King shared his confidence and hopefulness that the United States of America was morally wealthy and brimming with enough sheer courage and determination to make good on that check. He would end his speech with recitations that painted a better country; one that recognized this owed debt and was willing to pay it.
I see light at the end of this tunnel. Fittingly, on the first day of Black History Month the Black Lives Matter movement was nominated for the Nobel Peace Prize. Of course, we cannot overlook the fact that King was awarded this prestigious honor in 1964 for opposing racial discrimination. That was nearly 60 years ago, and here we sit, having not eradicated racial injustice and therefore in need of those to fight it. As King often wondered, "How long, oh Lord?"

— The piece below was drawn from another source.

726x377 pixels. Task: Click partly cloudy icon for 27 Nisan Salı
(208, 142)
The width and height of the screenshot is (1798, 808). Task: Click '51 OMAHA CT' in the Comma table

King's response to his own query, spoken more than half a century ago, still rings true, searing and indispensable as ever: "This is no time to engage in the luxury of cooling off or to take the tranquilizing drug of gradualism. ... Now is the time to lift our nation from the quicksands of racial injustice to the solid rock of brotherhood. Now is the time to make justice a reality for all of God's children. It would be fatal for the nation to overlook the urgency of the moment."
I encourage each of us to honor Black History Month 2021 by doing instead of talking, learning instead of guessing, and loving instead of hating. In doing so, we pay the debt and live the dream.